In this work, we study several issues about the interconnection of processor and memory within the chip, both at the architecture and circuit level. While on-chip interconnection is much more flexible than off-chip schemes, the interconnect specifications and requirements in IRAM are extremely demanding. First of all, it has to meet the processor requirements for high memory bandwidth and low memory latency in order to achieve high system performance. The ability to serve multiple independent data/address streams in parallel is also a desired feature. In the same time, it has to be area efficient (small area overhead) in order to reduce the cost and increase the area available for on-chip memory. Finally, reduced energy consumption (or high energy efficiency) is required, since the initial target for IRAM system is the embedded and portable market.

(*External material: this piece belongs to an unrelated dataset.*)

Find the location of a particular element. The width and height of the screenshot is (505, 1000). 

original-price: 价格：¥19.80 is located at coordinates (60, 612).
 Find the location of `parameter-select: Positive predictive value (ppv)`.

Figure 1.1 presents a potential floorplan for an IRAM chip, where the microprocessor is a RISC core augmented with a vector unit [Pat77b]. Apart from the processor, there are two other basic components: the memory subsystem and the memory crossbar. The memory subsystem is divided into blocks called memory sections. A memory section is defined as the minimum memory partition that can be potentially addressed independently and, under specific conditions, support throughput of one memory operation per clock cycle. Each section consists of a section controller and a number of memory banks. The memory crossbar connects the section controller to load/store units at the processor. Its width and flexibility determines how much of the memory bandwidth is really available to the processor and the interconnect functionality (single or multiple address streams). Still, one has to keep the size of the crossbar small. In the floorplan presented, the memory subsystem has been partitioned in two parts, with the processor in the middle, to maximize the available bandwidth. Yet, alternative layouts with the processor at one side and all the memory at the other may also be useful, either because the processor may not require high bandwidth or because we do not want to pay the potential area/energy penalty for making this bandwidth available to the processor.

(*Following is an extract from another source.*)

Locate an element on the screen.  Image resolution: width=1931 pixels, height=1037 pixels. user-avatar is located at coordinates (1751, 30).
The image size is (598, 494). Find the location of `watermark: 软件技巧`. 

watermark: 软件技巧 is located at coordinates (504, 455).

To study this issue effectively, we partitioned it into two parts. The first part addresses the memory crossbar design and structure, while the second one the architecture and implementation of memory sections. The specific type of processor used in an IRAM system does not affect the results in this work. Just like the vector processor, any other valid alternative, like wide superscalar or VLIW, multithreaded processor or multiprocessor-on-a-chip, would also have multiple load/store units that communicate to the memory subsystem.
The remainder of this report is organized as follows. Section 2 presents the proposed structure and interface for the memory subsystem, specifically for the memory section. Section 3 discusses alternative structures for the memory crossbar. In section 4, we analyze the performance and characteristics of several interconnection bus schemes in a DRAM process. Finally, sections 5 and 6 present future work and conclusions respectively.